:: Records for the task ::
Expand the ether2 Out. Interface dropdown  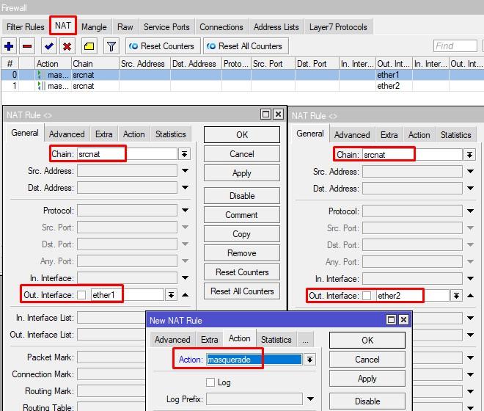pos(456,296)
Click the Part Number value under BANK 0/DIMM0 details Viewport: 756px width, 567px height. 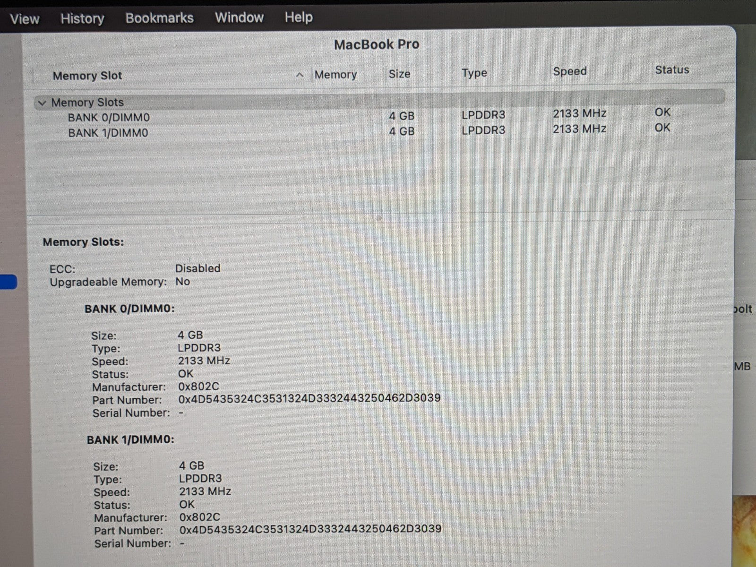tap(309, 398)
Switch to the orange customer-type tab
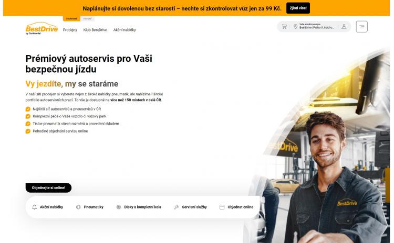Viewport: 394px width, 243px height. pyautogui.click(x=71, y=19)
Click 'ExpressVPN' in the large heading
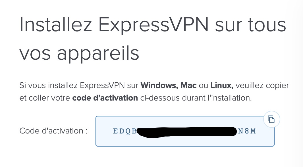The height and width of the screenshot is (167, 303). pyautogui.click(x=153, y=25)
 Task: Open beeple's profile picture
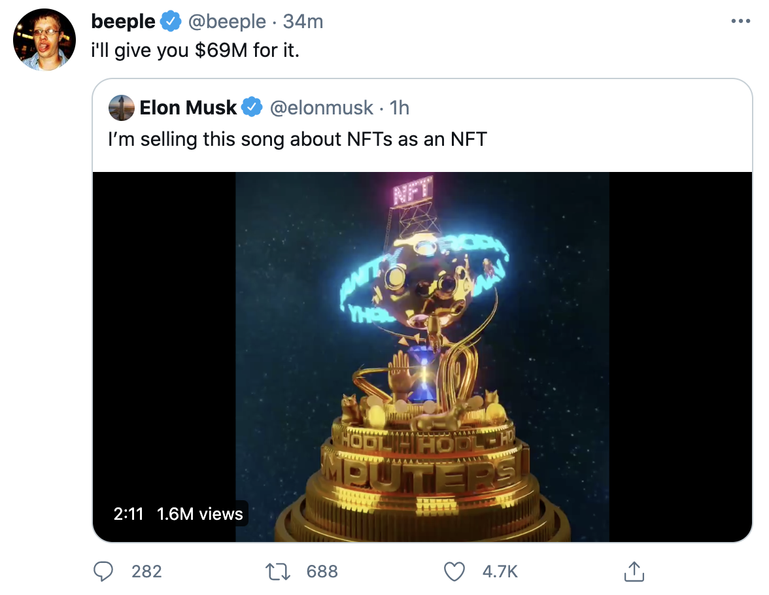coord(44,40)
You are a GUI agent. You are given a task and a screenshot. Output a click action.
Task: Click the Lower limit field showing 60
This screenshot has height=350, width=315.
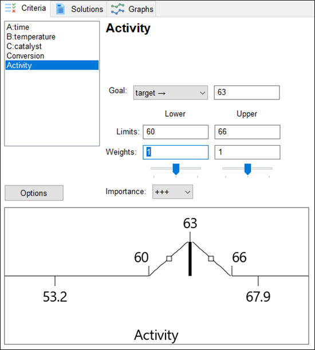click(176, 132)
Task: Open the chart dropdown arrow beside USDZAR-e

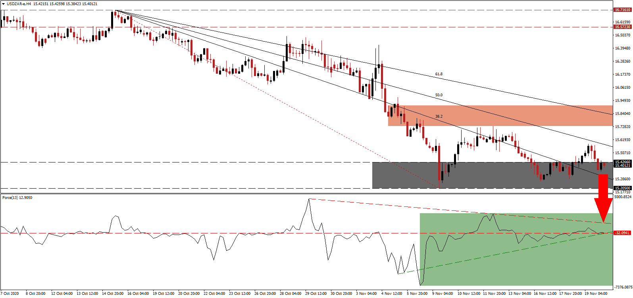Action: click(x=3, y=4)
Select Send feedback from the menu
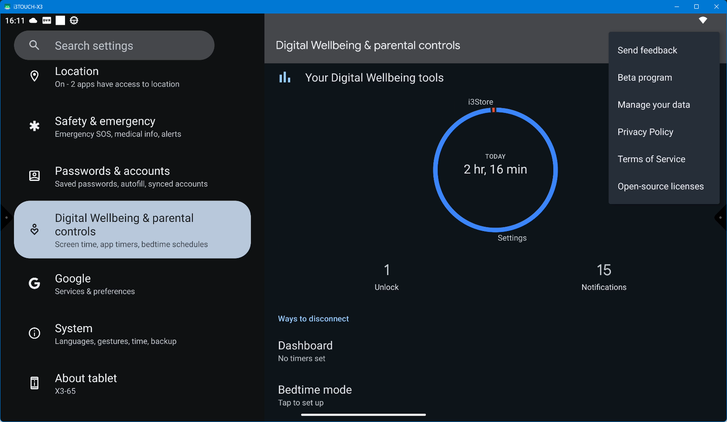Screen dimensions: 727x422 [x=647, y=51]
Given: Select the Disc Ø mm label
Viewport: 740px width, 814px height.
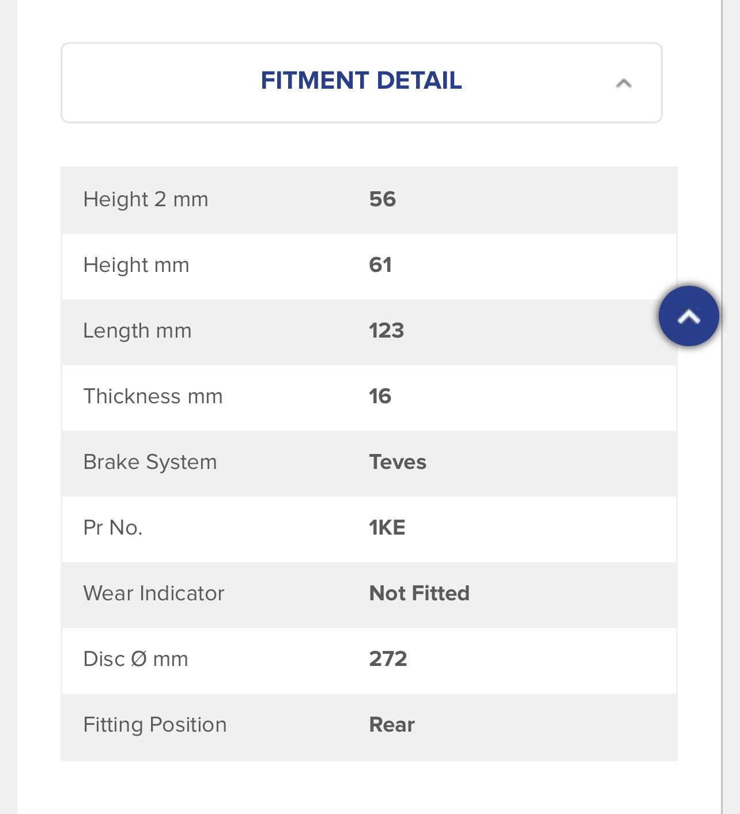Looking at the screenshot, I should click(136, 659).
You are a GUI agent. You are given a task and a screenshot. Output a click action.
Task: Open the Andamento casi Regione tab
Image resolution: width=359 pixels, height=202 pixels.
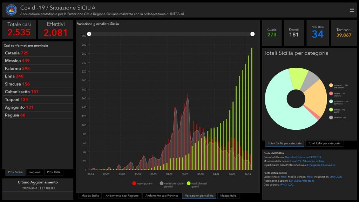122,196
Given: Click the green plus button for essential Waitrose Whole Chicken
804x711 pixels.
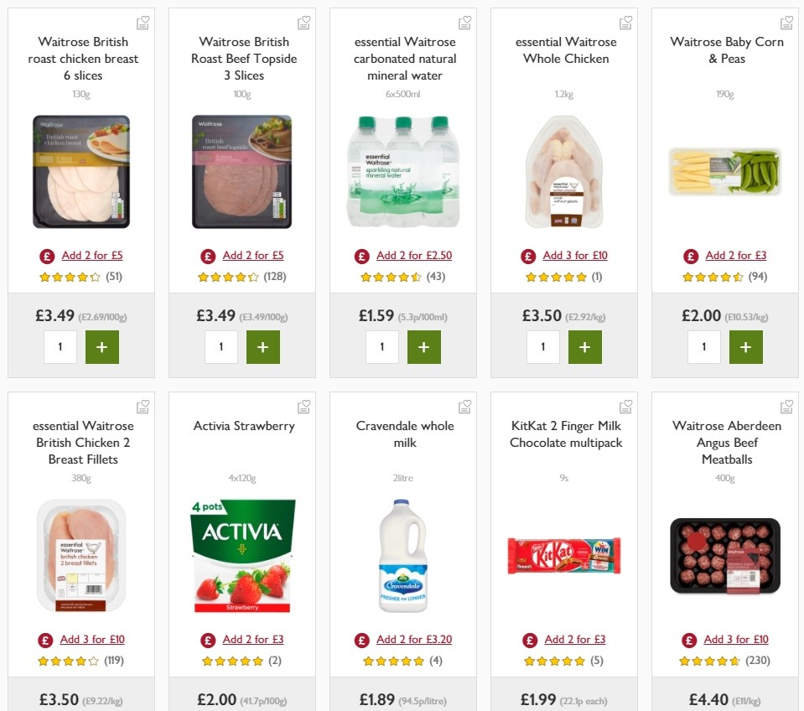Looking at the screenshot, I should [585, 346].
---
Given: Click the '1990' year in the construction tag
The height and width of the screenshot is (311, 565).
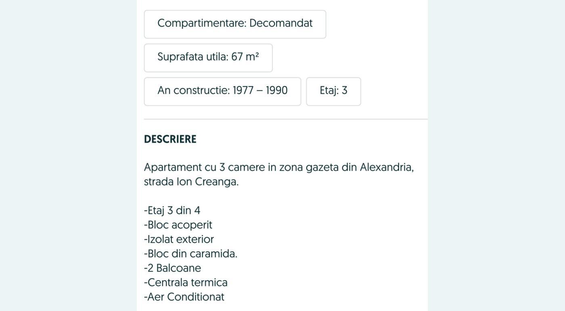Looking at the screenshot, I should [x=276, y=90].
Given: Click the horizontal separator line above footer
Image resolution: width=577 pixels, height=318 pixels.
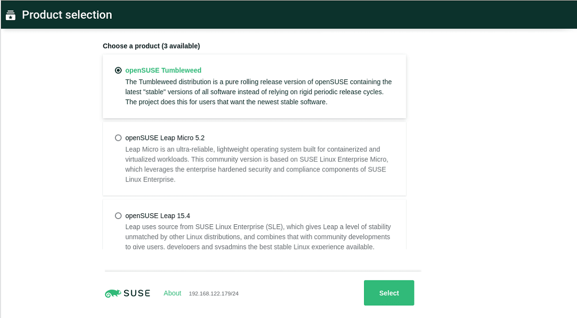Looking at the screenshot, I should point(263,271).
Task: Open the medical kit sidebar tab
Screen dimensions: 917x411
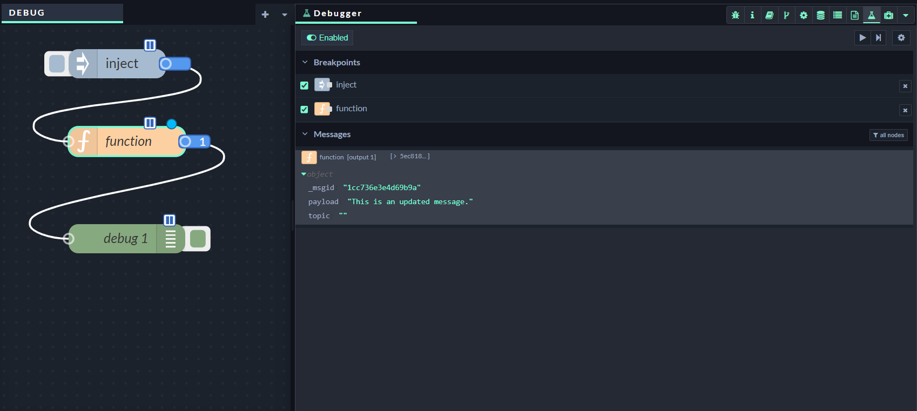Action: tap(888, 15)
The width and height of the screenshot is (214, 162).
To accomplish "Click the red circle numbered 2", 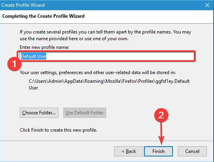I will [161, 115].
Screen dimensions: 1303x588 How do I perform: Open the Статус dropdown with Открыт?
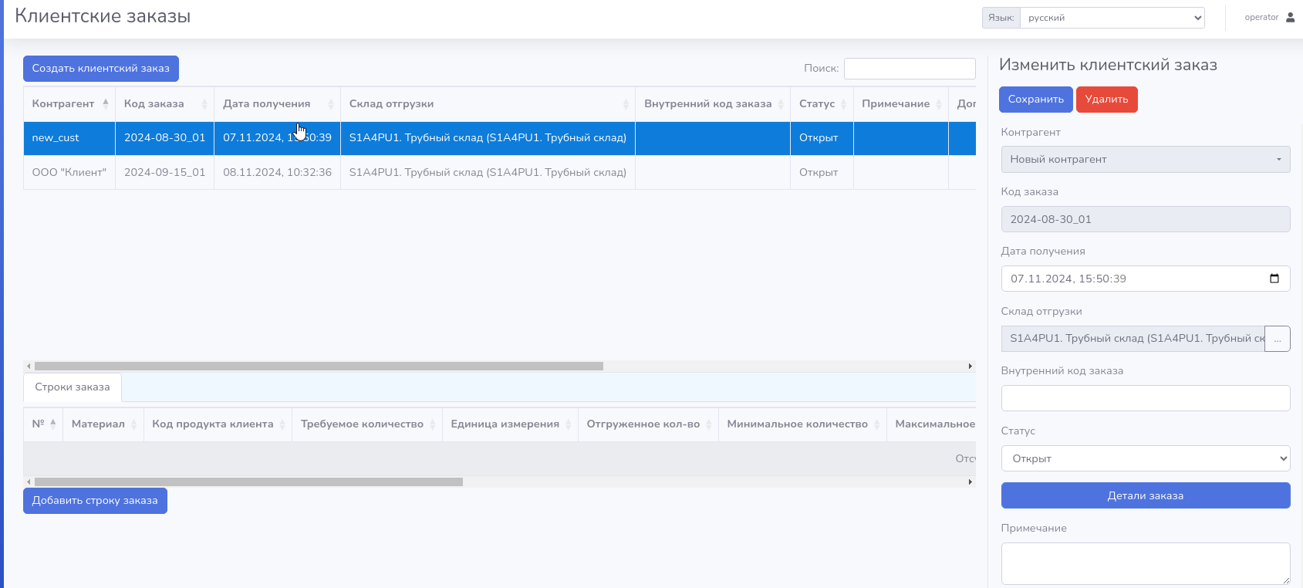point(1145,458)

:: Work to complete ::
Skipping every picture, transcribe exactly the lines above from the one containing "Select Send feedback from the menu" through the one containing "Given: Click the green", both included.

:: Written answer ::
Select Send feedback from the menu
Screen dimensions: 727x422 [x=647, y=51]
Given: Select the Disc Ø mm label
Viewport: 740px width, 814px height.
Looking at the screenshot, I should click(136, 659).
You are a GUI agent. You are given a task and a screenshot. Output a click action.
Task: Open the Andamento casi Regione tab
Image resolution: width=359 pixels, height=202 pixels.
122,196
Given: Click the green plus button for essential Waitrose Whole Chicken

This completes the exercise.